HOW TO COMPLETE THIS TASK: Print this span of the material below exactly: the line with "Given: Uncheck Detect", the line with "Open gear menu", and every line between them, but nothing else.
[DATASET EXTRACT]
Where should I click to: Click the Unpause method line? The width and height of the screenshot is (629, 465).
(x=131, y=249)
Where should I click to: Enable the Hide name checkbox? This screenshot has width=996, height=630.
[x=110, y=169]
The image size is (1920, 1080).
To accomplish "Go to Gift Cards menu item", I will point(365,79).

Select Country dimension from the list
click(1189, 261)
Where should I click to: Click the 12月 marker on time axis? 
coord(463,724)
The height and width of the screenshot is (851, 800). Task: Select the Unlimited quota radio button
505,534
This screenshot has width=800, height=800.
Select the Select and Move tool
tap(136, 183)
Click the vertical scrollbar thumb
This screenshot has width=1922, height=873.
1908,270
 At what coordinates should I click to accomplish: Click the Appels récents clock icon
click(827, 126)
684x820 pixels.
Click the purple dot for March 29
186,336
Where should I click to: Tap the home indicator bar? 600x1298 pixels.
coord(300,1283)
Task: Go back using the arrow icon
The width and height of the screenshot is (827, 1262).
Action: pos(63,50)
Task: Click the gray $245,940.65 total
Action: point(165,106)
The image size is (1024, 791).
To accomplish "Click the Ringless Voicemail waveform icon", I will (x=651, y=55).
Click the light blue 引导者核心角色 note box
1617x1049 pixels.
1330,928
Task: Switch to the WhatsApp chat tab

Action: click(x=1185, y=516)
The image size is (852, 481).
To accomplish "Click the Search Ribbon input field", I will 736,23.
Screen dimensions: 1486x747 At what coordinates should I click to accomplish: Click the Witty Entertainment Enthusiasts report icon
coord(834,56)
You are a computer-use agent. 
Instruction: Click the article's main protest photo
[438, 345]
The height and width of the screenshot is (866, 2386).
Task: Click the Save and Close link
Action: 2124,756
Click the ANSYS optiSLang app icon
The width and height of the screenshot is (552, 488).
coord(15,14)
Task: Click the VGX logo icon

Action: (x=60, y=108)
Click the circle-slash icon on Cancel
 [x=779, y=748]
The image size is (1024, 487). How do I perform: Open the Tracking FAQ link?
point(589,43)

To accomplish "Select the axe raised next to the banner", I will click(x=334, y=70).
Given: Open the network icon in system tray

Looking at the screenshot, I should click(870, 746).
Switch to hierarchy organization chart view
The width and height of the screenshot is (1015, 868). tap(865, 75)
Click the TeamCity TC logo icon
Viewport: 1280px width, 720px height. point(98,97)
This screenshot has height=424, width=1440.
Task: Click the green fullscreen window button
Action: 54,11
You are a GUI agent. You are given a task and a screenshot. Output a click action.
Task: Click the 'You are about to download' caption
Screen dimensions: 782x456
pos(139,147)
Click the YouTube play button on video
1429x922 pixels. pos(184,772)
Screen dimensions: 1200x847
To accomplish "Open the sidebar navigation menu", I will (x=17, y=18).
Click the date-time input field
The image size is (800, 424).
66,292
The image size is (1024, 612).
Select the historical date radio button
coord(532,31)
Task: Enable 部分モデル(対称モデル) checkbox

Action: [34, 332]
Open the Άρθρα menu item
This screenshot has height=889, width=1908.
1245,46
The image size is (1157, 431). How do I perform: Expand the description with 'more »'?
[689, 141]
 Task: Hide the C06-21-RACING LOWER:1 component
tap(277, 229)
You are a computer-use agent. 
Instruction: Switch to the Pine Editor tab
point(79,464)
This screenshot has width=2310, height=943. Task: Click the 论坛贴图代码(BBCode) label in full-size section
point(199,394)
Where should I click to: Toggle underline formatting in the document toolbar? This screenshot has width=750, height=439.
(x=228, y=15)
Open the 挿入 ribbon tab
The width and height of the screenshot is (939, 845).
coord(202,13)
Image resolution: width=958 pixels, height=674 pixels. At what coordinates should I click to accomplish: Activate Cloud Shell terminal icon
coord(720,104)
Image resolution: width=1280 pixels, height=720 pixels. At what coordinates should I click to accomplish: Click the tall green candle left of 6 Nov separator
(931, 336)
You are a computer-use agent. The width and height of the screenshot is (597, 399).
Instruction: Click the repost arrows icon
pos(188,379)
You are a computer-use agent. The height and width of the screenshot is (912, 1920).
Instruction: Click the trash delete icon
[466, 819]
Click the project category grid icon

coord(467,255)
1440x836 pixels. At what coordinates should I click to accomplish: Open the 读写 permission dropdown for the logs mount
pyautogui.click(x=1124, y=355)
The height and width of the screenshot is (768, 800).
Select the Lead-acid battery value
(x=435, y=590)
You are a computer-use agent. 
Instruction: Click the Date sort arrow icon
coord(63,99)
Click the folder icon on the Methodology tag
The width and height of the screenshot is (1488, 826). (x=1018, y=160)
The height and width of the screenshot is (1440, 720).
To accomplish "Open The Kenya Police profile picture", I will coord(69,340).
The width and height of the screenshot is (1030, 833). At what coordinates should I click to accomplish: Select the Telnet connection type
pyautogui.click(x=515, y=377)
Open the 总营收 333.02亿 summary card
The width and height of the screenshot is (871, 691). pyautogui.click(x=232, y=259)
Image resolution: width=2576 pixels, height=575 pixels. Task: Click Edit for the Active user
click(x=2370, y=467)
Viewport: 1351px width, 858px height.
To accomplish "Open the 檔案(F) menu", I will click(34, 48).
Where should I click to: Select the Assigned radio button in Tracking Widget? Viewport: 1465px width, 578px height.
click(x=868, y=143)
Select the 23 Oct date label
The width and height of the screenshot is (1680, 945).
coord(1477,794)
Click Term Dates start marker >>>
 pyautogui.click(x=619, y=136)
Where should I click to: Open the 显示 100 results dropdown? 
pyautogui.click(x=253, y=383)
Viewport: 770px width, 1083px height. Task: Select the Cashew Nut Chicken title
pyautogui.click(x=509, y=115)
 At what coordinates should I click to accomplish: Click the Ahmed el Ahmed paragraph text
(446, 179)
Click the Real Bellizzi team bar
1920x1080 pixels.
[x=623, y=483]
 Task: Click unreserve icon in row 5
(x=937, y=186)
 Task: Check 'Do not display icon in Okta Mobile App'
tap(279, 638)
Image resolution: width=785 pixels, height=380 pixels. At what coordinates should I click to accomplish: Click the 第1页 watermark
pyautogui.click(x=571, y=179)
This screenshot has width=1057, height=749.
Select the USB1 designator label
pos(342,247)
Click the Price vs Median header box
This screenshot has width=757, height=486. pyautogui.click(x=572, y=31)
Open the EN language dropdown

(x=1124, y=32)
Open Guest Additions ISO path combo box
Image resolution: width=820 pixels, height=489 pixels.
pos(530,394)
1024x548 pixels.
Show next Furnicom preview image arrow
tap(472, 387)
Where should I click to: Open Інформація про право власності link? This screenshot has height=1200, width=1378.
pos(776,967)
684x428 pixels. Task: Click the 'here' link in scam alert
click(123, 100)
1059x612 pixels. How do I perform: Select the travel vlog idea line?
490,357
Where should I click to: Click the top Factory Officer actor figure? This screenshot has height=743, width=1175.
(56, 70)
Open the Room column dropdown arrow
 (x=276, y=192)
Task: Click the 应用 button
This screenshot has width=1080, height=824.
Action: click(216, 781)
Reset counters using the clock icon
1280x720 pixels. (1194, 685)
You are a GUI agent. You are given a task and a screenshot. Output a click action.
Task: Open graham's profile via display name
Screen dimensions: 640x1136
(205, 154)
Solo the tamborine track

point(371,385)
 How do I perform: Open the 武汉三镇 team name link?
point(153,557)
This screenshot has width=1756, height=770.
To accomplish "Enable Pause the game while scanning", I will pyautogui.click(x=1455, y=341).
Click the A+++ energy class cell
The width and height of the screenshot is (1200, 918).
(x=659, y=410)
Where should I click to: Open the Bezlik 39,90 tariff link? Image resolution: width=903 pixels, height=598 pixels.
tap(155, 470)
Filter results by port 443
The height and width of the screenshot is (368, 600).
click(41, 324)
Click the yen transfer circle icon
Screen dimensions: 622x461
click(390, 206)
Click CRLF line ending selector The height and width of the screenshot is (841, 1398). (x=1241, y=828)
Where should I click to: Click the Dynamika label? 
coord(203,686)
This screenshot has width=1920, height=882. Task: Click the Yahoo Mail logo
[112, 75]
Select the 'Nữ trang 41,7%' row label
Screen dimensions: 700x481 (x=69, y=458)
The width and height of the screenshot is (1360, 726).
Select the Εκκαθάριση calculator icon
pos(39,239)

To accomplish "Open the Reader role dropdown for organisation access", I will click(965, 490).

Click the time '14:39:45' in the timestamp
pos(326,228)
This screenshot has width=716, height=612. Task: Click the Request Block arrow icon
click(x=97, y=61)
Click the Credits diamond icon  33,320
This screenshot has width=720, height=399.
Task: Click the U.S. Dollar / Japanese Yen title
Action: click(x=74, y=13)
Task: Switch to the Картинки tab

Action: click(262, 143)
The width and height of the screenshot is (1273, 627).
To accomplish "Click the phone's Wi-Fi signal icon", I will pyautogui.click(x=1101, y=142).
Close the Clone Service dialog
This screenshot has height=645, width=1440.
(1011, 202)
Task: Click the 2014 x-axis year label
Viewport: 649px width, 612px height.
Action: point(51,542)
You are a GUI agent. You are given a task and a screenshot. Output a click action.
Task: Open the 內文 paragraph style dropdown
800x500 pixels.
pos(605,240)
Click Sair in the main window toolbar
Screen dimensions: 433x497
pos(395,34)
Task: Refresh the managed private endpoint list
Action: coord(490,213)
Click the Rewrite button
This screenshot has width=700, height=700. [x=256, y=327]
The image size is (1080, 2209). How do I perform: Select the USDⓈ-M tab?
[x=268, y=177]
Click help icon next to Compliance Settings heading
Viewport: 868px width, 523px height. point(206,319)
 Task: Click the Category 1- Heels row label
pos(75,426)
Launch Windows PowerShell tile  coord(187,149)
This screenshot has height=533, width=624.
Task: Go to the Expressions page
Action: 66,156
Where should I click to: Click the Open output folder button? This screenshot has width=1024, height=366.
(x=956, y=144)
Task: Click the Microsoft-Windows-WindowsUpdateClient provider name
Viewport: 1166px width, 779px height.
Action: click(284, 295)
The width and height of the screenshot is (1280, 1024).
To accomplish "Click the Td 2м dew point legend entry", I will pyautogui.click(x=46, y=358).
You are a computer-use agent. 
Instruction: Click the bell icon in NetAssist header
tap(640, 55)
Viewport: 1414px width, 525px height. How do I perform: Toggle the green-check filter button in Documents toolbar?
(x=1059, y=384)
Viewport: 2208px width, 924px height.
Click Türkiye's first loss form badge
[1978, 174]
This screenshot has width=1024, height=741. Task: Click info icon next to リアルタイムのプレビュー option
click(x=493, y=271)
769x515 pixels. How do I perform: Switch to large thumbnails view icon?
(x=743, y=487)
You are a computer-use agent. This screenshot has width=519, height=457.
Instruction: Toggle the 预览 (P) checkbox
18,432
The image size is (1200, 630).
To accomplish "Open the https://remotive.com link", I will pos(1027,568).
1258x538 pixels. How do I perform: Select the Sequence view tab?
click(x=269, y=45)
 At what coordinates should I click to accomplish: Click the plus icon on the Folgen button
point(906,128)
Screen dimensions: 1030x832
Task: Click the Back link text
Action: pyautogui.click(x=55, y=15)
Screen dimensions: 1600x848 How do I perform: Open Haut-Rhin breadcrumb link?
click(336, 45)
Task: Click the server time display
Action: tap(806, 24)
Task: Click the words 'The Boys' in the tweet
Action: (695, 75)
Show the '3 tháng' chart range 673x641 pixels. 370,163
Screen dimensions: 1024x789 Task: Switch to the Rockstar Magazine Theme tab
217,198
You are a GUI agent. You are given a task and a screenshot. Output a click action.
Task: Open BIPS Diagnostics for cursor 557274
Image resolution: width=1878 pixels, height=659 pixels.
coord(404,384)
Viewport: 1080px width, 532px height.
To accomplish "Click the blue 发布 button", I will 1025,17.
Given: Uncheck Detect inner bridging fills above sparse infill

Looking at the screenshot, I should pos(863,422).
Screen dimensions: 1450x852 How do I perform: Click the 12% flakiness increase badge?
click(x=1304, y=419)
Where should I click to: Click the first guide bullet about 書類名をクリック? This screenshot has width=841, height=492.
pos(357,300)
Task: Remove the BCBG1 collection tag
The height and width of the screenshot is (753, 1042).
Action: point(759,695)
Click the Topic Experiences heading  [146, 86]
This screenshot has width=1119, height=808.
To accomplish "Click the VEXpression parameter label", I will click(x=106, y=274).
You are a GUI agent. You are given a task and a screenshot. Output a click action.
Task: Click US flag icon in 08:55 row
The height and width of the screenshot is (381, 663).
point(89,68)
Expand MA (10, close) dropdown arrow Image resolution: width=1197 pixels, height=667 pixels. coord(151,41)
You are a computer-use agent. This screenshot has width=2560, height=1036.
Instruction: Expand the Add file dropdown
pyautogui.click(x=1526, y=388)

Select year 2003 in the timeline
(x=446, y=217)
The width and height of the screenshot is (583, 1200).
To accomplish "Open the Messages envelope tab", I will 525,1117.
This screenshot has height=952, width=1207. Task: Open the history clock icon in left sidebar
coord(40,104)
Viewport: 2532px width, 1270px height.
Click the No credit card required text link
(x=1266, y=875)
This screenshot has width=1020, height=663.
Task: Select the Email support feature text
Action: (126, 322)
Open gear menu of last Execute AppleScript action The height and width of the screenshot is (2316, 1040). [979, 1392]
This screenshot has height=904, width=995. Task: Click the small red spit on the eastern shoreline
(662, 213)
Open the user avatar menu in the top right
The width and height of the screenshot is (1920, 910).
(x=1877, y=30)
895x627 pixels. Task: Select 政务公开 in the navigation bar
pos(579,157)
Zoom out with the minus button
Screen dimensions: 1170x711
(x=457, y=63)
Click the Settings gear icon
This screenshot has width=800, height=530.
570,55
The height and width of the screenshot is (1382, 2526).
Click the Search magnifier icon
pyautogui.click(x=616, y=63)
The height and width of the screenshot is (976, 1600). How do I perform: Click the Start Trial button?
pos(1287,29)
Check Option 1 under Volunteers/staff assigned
[/DATASET EXTRACT]
EXERCISE RESULT:
Given: Uncheck Detect inner bridging fills above sparse infill

Looking at the screenshot, I should pos(863,422).
Screen dimensions: 1450x852 How do I perform: Click the 12% flakiness increase badge?
click(x=1304, y=419)
Where should I click to: Click the first guide bullet about 書類名をクリック? This screenshot has width=841, height=492.
pos(357,300)
Task: Remove the BCBG1 collection tag
The height and width of the screenshot is (753, 1042).
Action: point(759,695)
Click the Topic Experiences heading  [146, 86]
This screenshot has width=1119, height=808.
To accomplish "Click the VEXpression parameter label", I will click(x=106, y=274).
You are a GUI agent. You are given a task and a screenshot. Output a click action.
Task: Click US flag icon in 08:55 row
The height and width of the screenshot is (381, 663).
point(89,68)
Expand MA (10, close) dropdown arrow Image resolution: width=1197 pixels, height=667 pixels. coord(151,41)
You are a computer-use agent. This screenshot has width=2560, height=1036.
Instruction: Expand the Add file dropdown
pyautogui.click(x=1526, y=388)

Select year 2003 in the timeline
(x=446, y=217)
The width and height of the screenshot is (583, 1200).
To accomplish "Open the Messages envelope tab", I will 525,1117.
This screenshot has height=952, width=1207. Task: Open the history clock icon in left sidebar
coord(40,104)
Viewport: 2532px width, 1270px height.
Click the No credit card required text link
(x=1266, y=875)
This screenshot has width=1020, height=663.
Task: Select the Email support feature text
Action: (126, 322)
Open gear menu of last Execute AppleScript action The height and width of the screenshot is (2316, 1040). [979, 1392]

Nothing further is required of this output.